For years, I would never eat any mollusk. No oysters, no clams, no mussels, not in chowders, none of them fried. It may have been due to the way they looked, or perhaps because their only function seemed to be to filter nasty things through themselves and thus be icky and mucky on the inside.
I got over that, for the most part, and have quite a fondness for clam chowder. Not the tomatoey Manhattan style. No, for me, it can only the calorie-laden, creamy new England style. I still won’t eat oysters, but I do have to try the clam chowder anywhere I go if it’s on the menu.

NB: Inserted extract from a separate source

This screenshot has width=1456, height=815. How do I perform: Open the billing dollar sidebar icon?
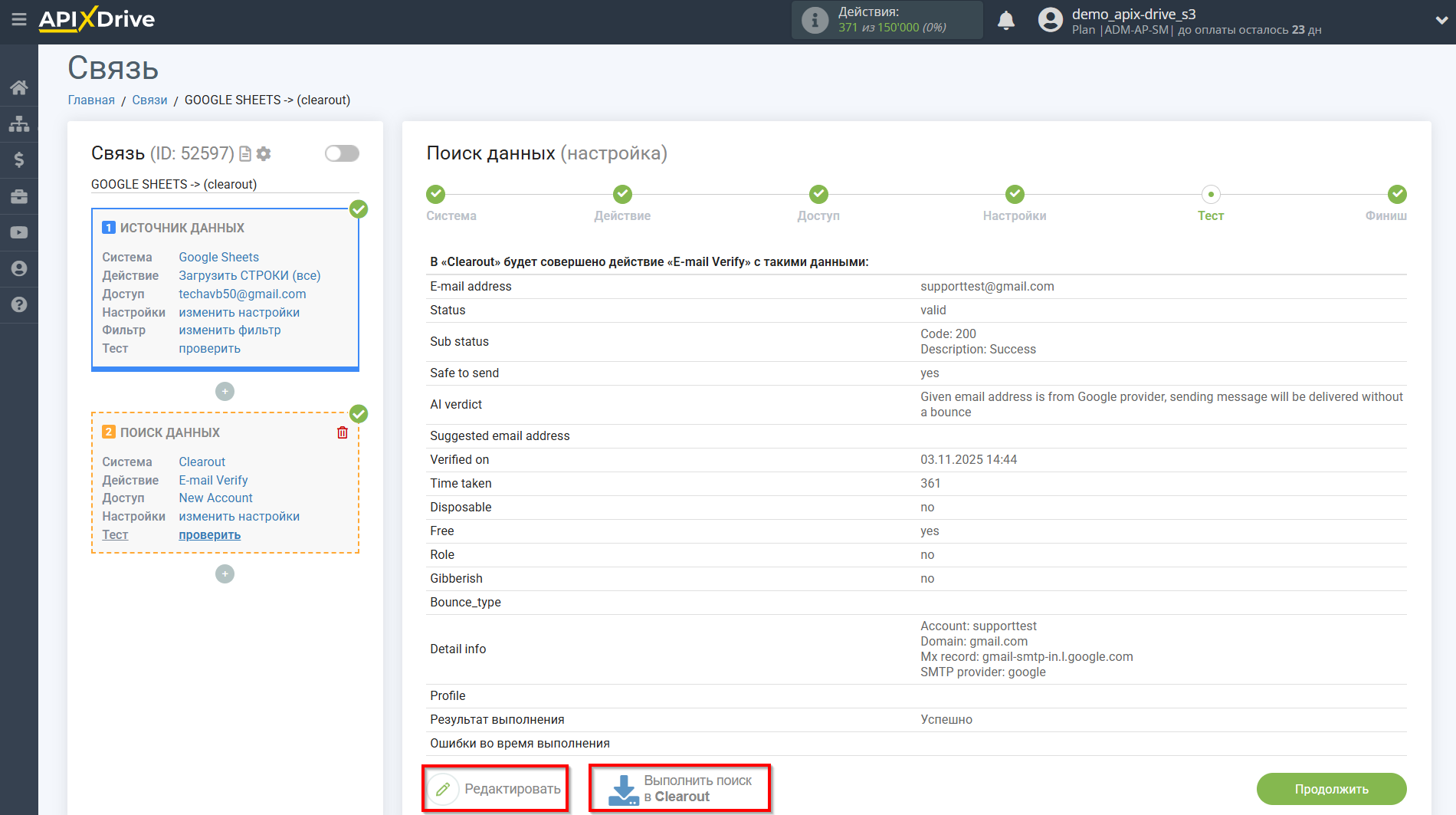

Over the years, I’ve made clam chowder from scratch several times. Some batches have been rather good. At least one was dreadful, no doubt because the clams themselves were not altogether good.
Monday, the day of my hours-long trip to the dentist to address a couple of cavities – one filled easily, the other not quite so, since it was both a replacement for a cracked filling and deep in the back of my mouth, which, as we all know, I can’t open even two fingers’ width – I decided that since it was turning a little cooler and because it’s been gray and rainy, chowder would be good.

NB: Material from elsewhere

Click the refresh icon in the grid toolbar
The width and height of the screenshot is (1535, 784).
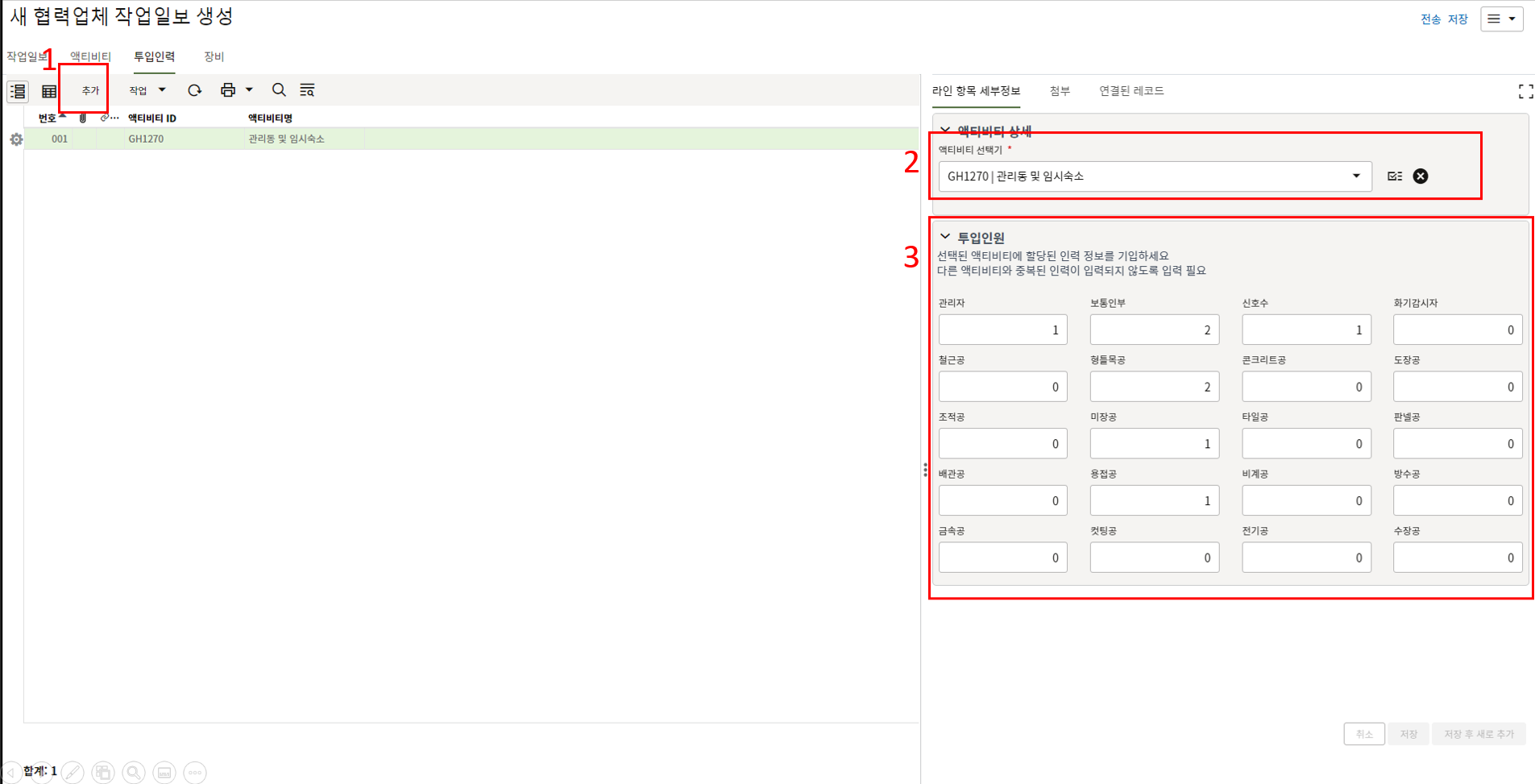[x=194, y=90]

Like most soups, clam chowder is fairly simple to prepare. I knew my sister wouldn’t eat any, and I wasn’t quite sure about The Boy, but I knew that both my mom and I would eat it and picked up three dozen littleneck clams for our batch. They were pretty clean, and after scrubbing went into some sauteed garlic, water, and dry white wine.

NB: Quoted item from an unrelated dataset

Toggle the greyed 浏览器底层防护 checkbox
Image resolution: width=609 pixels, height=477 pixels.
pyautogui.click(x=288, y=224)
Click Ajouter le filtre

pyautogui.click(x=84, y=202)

The thing to remember about shellfish – and anything else, really – is to avoid overcooking. Shellfish get rubbery and chewy and just aren’t all that much fun to eat if they’re overcooked.
Ours went about seven minutes before they opened. I strained them, reserving the cooking liquid.
Thye were content to hang out while I rinsed out the pot and started the rest of the soup.
I love leeks, but don’t get a chance to cook with them as often as I’d like. I should change that. After all, they’re good in more things than soups, and good with more things than bacon that’s been browned off in a touch of butter.
But what’s a clam chowder without that reserved liquid, cream, some thyme, a dash of salt and pepper, and some small cubed red potatoes? And those clams, of course, pulled from their shells and chopped.
To go with our simple meal, we had bread and some cherry tomatoes, sauteed in a bit of olive oil, and seasoned only with salt and pepper.
After letting the clams warm up again in the chowder, pulling apart some fresh mozz and picking a few leaves of fresh basil from the plant outside, it was time to put it together and call it dinner.
Just in time to watch the Ohio State – Florida game, too.
Delicious. Simple. Two of the finest words that can be put together about a meal.